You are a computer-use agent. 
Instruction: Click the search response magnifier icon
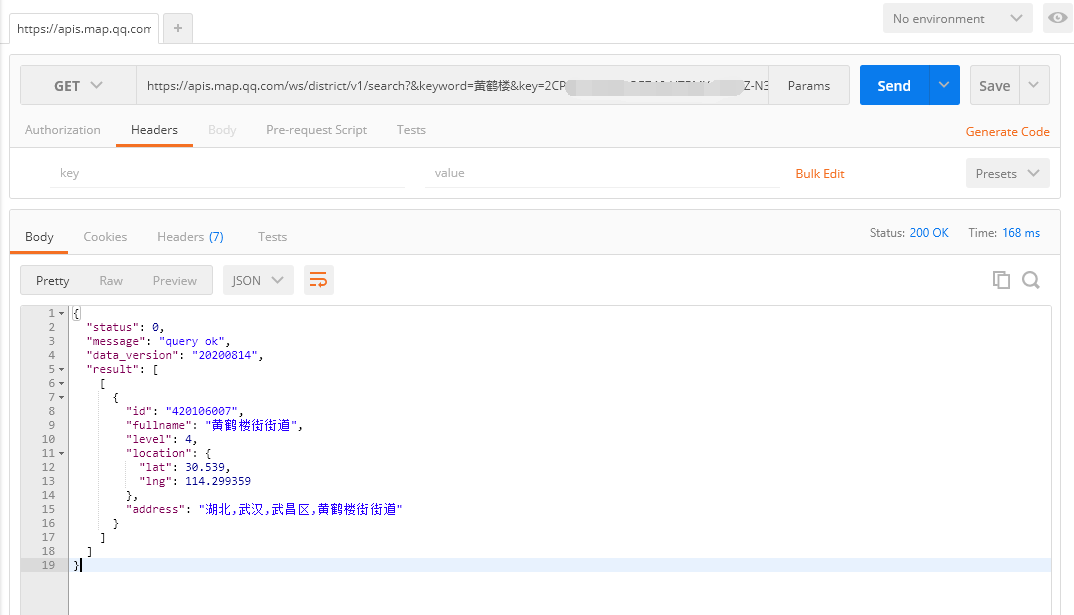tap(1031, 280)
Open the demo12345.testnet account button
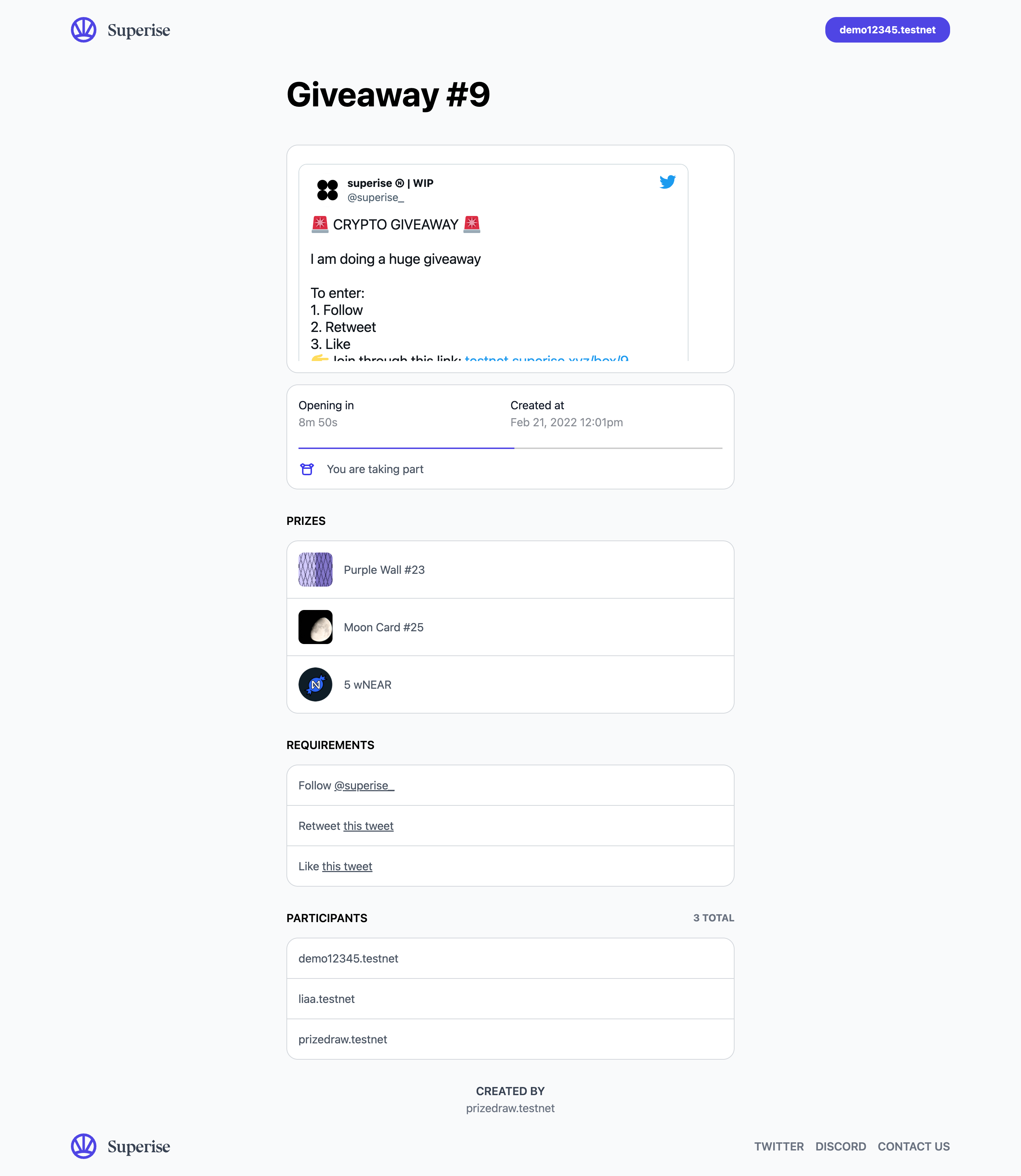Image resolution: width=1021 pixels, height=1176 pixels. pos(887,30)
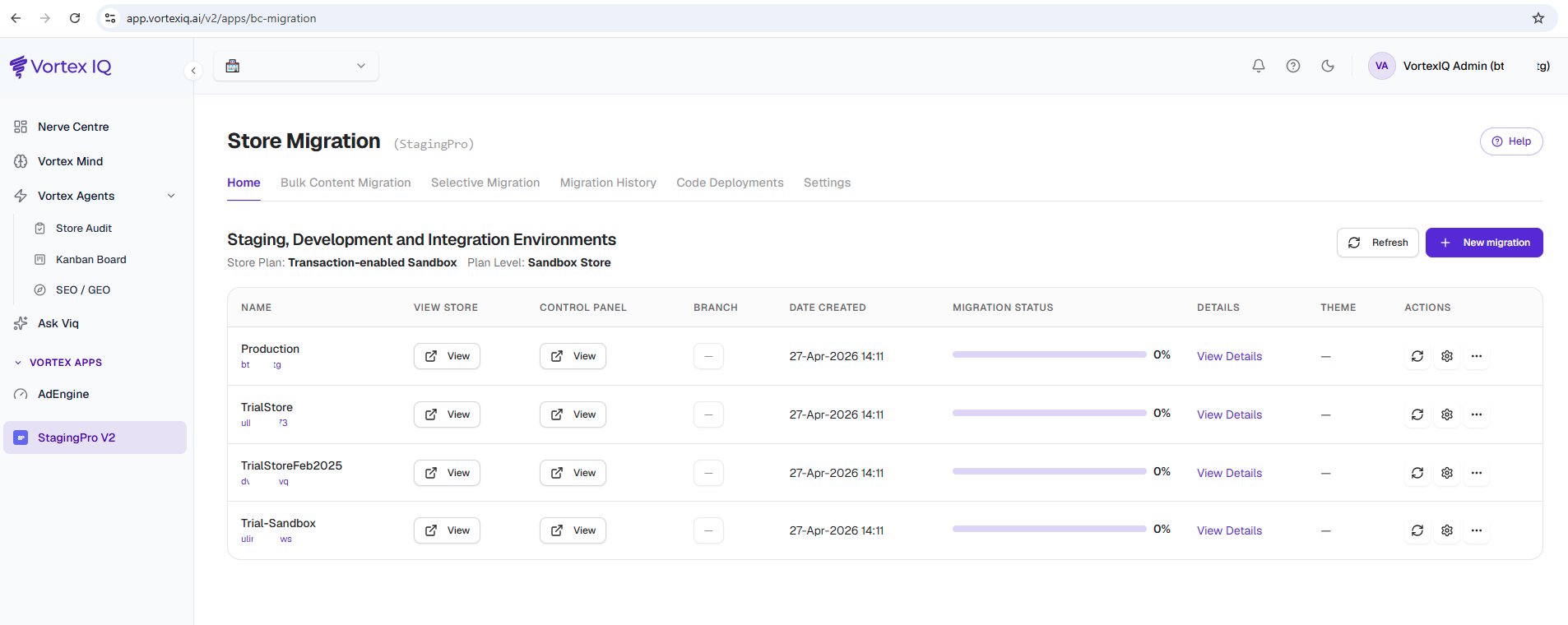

**WHAT TO DO:**
Identify each line in the data above that contains the string "icon" and copy it out in full.

**TASK OUTPUT:**
Instruction: Click the search response magnifier icon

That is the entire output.